### Arbeitsaufträge
1. Wozu ruft Dagmar Rösler laut dem Textauszug über die Pisa-Ergebnisse die Eltern in der Schweiz auf?
2. Führe den Text über die Pisa-Ergebnisse und die Frühförderung in der Schweiz im Anschluss an seinen letzten Satz fort.

### Textauszug
▼▼▼

Gemäss der Pisa-Studie erreicht etwa ein Viertel der Schüler das verlangte Niveau nicht. Das stellt auch die oberste Lehrerin der Schweiz, Dagmar Rösler, fest. Die Präsidentin des Lehrerinnen- und Lehrerverbands appelliert deshalb an die Eltern im Land, mit ihren Kindern mehr zu lesen.
Frühförderung ausbauen
Ausserdem wünscht sich Rösler, dass die Kinder schon im frühen Alter stärker gefördert werden: «Vor dem Kindergartenalter muss bereits etwas für die Kinder gemacht werden. So kommen sie schon mit einem Sprachrucksäckli in die obligatorische Schulzeit.» Denn bei der Frühförderung schneidet die Schweiz im internationalen Vergleich schlecht ab.

▲▲▲

### Bereitgestelltes Material
▼▼▼

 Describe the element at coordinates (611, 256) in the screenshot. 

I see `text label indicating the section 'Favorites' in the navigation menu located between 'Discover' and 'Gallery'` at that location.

▲▲▲
▼▼▼

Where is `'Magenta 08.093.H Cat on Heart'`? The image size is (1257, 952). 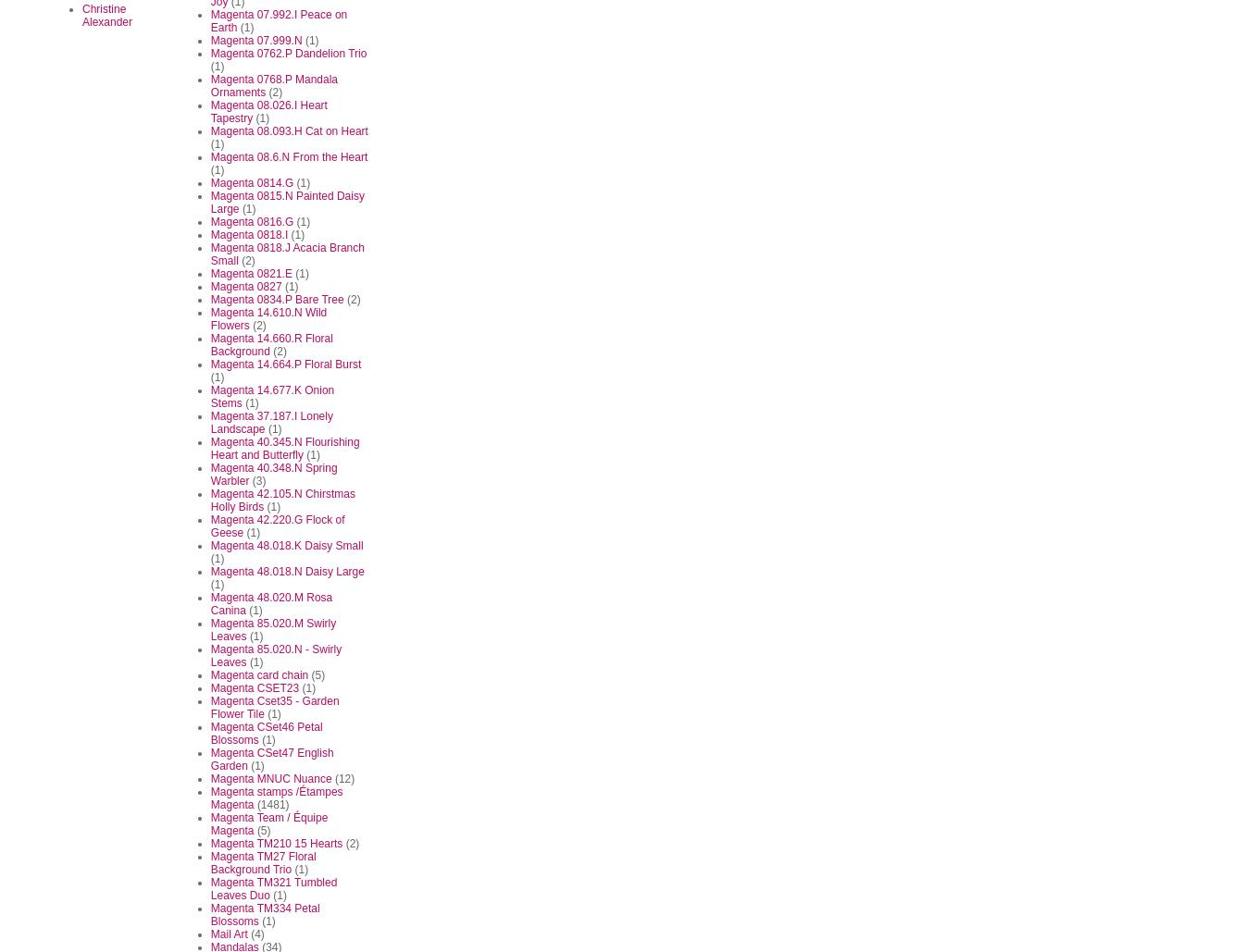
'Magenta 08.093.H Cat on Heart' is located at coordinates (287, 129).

▲▲▲
▼▼▼

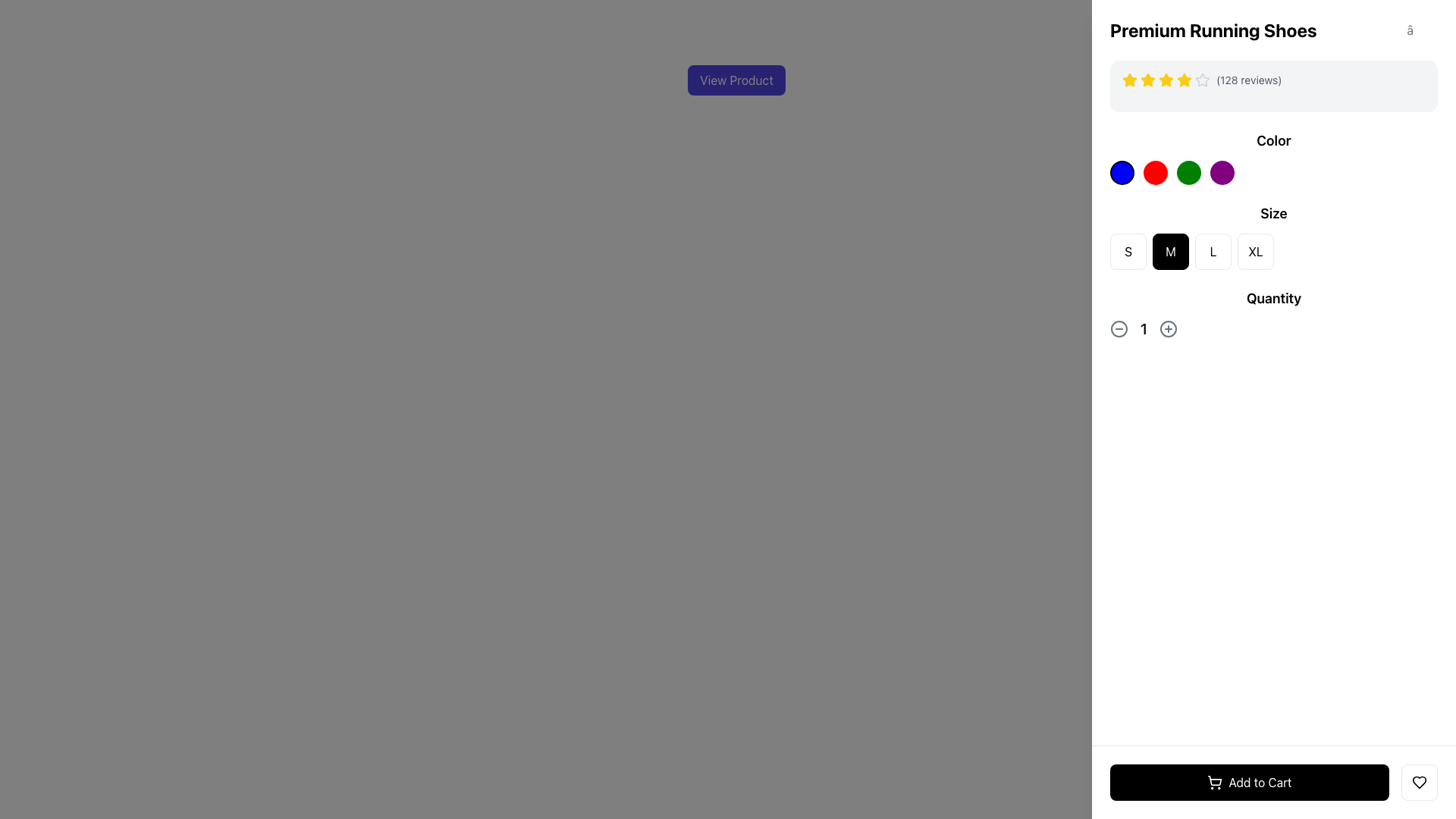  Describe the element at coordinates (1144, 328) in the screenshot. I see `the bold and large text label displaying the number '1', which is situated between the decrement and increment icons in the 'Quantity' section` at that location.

▲▲▲

### Lösungen
1. Sie sollen mit ihren Kindern mehr lesen.

2.
Ein zweites Handlungsfeld sieht Lehrerpräsidentin Rösler bei Deutschkursen für ausländische Kinder: «Man darf hier auf keinen Fall Abbaumassnahmen ansetzen. Im Gegenteil: Bei fremdsprachigen Kindern muss man noch mehr fördern – vor allem im vorschulischen Bereich.»
Für EDK-Präsidentin Steiner sind die jüngsten Pisa-Resultate ein Weckruf, der im ganzen Land gehört werden müsse: «Gerade das Leseresultat schreckt hoffentlich auf. Der Schlüssel liegt darin, Eltern und Kinder zu unterstützen, die den Zugang zum Lesen nicht so gut finden.» Die Politik nimmt die mässigen Pisa-Resultate also ernst.